_Task 1_
List every Indonesian province that the article on mixed quarterly earnings names as a site of First Resources' plantations.
_Task 2_
Pick up the article on companies with mixed quarterly earnings after its last sentence and write the next part.

_Page excerpt_

········

Here Are 2 Companies That Reported Mixed Results In Their Latest Quarterly Earnings Updates

The earnings season had recently come to an end. As is common with every earnings season, there will be some companies posting growth, some posting mixed numbers, and some experiencing declines. Let’s take a look at two companies that delivered mixed results recently:

1. In late February, First Resources Ltd (SGX: EB5) released its 2017 fourth quarter and full year earnings update.

As a quick introduction, First Resources is an integrated palm oil producer. It manages over 210,000 hectares of oil palm plantations across the Riau, East Kalimantan and West Kalimantan provinces of Indonesia.

During the reporting quarter, its revenue improved by 3.2% year-on-year to US$180.8 million, but its net profit attributable to shareholders declined sharply by 41.1% to US$34 million. Its balance sheet also weakened compared to a year ago. As of 31 December 2017, First Resources’ net borrowings stood at US$217.4 million, up from US$189.6 million at end-2016. The company’s net gearing ratio increased from 0.20 to 0.21 as a result.

········

_Given material_

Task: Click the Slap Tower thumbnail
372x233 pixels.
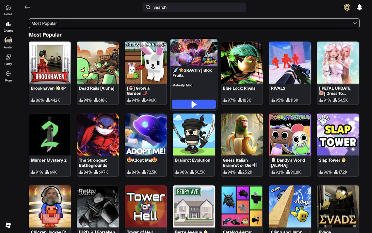Action: [x=338, y=135]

········

_Exercise result 1_
Riau, East Kalimantan, West Kalimantan

_Exercise result 2_
First Resources enjoyed growth in revenue in 2017’s fourth quarter due to higher revenue in its refinery and processing businesses. Weaker pricing in the company’s upstream business resulted in the decline in its profit.

In its earnings update, First Resources gave some useful comments on its outlook:

“Looking ahead, the Group anticipates its production volume growth to extend into 2018 from continued yield recovery and contribution from newly mature plantations. While higher industry production volumes and competition from other edible oils are expected to influence palm oil prices, improving crude oil prices and potential domestic demand growth in Indonesia from its biodiesel mandate policy may lend some support to prices.”

2. Sembcorp Industries Limited  (SGX: U96) is another company that released its 2017 fourth quarter and full year earnings update in late February.

As a quick introduction, Sembcorp Industries is a bona fide conglomerate with four major business segments: Utilities; Marine; Urban Development; and Other Businesses. The Marine segment is made up of Sembcorp Industries’ 61% ownership stake in the Singapore-listed marine engineering firm Sembcorp Marine Ltd (SGX: S51).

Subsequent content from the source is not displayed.